=== Section Start ===
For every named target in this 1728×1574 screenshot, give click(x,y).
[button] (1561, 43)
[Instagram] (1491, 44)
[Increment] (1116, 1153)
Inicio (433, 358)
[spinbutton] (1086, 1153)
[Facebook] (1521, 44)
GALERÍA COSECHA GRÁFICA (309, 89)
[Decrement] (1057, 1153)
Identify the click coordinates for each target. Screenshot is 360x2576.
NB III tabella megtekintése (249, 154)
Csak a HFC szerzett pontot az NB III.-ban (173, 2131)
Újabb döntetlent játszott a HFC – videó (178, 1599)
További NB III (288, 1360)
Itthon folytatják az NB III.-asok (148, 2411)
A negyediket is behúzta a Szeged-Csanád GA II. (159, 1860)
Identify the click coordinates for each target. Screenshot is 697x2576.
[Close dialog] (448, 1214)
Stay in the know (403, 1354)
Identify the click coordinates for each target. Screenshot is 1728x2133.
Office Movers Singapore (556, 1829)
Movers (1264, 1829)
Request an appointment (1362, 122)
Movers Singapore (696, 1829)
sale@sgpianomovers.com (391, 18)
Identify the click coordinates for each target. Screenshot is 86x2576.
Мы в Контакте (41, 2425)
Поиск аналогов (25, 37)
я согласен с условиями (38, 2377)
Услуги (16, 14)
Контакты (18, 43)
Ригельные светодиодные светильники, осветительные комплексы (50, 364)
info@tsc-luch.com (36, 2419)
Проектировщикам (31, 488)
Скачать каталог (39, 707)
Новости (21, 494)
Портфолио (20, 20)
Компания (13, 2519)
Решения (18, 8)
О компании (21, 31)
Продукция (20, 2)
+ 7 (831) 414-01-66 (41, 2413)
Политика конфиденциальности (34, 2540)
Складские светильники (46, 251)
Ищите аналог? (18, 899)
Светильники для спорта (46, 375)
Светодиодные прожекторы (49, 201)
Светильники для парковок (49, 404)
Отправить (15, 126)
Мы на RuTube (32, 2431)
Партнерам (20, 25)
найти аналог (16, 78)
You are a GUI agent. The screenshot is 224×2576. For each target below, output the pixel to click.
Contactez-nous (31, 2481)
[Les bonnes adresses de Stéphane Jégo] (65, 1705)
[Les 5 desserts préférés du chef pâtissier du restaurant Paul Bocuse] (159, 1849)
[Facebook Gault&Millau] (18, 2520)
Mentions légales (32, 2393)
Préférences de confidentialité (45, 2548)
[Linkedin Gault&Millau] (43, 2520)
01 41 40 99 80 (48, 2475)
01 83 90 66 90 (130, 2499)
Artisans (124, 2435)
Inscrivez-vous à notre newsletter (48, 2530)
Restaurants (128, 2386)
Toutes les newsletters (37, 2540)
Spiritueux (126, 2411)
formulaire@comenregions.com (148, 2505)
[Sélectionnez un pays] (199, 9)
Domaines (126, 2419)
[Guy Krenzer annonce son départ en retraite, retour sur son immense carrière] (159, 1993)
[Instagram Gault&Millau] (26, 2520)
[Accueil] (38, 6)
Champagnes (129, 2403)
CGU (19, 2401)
=== Section End ===
**TASK**
Restate the listing above in full, exactly.

**REPLY TO THE TASK**
For every named target in this 1728×1574 screenshot, give click(x,y).
[button] (1561, 43)
[Instagram] (1491, 44)
[Increment] (1116, 1153)
Inicio (433, 358)
[spinbutton] (1086, 1153)
[Facebook] (1521, 44)
GALERÍA COSECHA GRÁFICA (309, 89)
[Decrement] (1057, 1153)
Identify the click coordinates for each target. Screenshot is 360x2576.
NB III tabella megtekintése (249, 154)
Csak a HFC szerzett pontot az NB III.-ban (173, 2131)
Újabb döntetlent játszott a HFC – videó (178, 1599)
További NB III (288, 1360)
Itthon folytatják az NB III.-asok (148, 2411)
A negyediket is behúzta a Szeged-Csanád GA II. (159, 1860)
Identify the click coordinates for each target. Screenshot is 697x2576.
[Close dialog] (448, 1214)
Stay in the know (403, 1354)
Identify the click coordinates for each target. Screenshot is 1728x2133.
Office Movers Singapore (556, 1829)
Movers (1264, 1829)
Request an appointment (1362, 122)
Movers Singapore (696, 1829)
sale@sgpianomovers.com (391, 18)
Identify the click coordinates for each target. Screenshot is 86x2576.
Мы в Контакте (41, 2425)
Поиск аналогов (25, 37)
я согласен с условиями (38, 2377)
Услуги (16, 14)
Контакты (18, 43)
Ригельные светодиодные светильники, осветительные комплексы (50, 364)
info@tsc-luch.com (36, 2419)
Проектировщикам (31, 488)
Скачать каталог (39, 707)
Новости (21, 494)
Портфолио (20, 20)
Компания (13, 2519)
Решения (18, 8)
О компании (21, 31)
Продукция (20, 2)
+ 7 (831) 414-01-66 (41, 2413)
Политика конфиденциальности (34, 2540)
Складские светильники (46, 251)
Ищите аналог? (18, 899)
Светильники для спорта (46, 375)
Светодиодные прожекторы (49, 201)
Светильники для парковок (49, 404)
Отправить (15, 126)
Мы на RuTube (32, 2431)
Партнерам (20, 25)
найти аналог (16, 78)
You are a GUI agent. The screenshot is 224×2576. For each target below, output the pixel to click.
Contactez-nous (31, 2481)
[Les bonnes adresses de Stéphane Jégo] (65, 1705)
[Les 5 desserts préférés du chef pâtissier du restaurant Paul Bocuse] (159, 1849)
[Facebook Gault&Millau] (18, 2520)
Mentions légales (32, 2393)
Préférences de confidentialité (45, 2548)
[Linkedin Gault&Millau] (43, 2520)
01 41 40 99 80 (48, 2475)
01 83 90 66 90 (130, 2499)
Artisans (124, 2435)
Inscrivez-vous à notre newsletter (48, 2530)
Restaurants (128, 2386)
Toutes les newsletters (37, 2540)
Spiritueux (126, 2411)
formulaire@comenregions.com (148, 2505)
[Sélectionnez un pays] (199, 9)
Domaines (126, 2419)
[Guy Krenzer annonce son départ en retraite, retour sur son immense carrière] (159, 1993)
[Instagram Gault&Millau] (26, 2520)
[Accueil] (38, 6)
Champagnes (129, 2403)
CGU (19, 2401)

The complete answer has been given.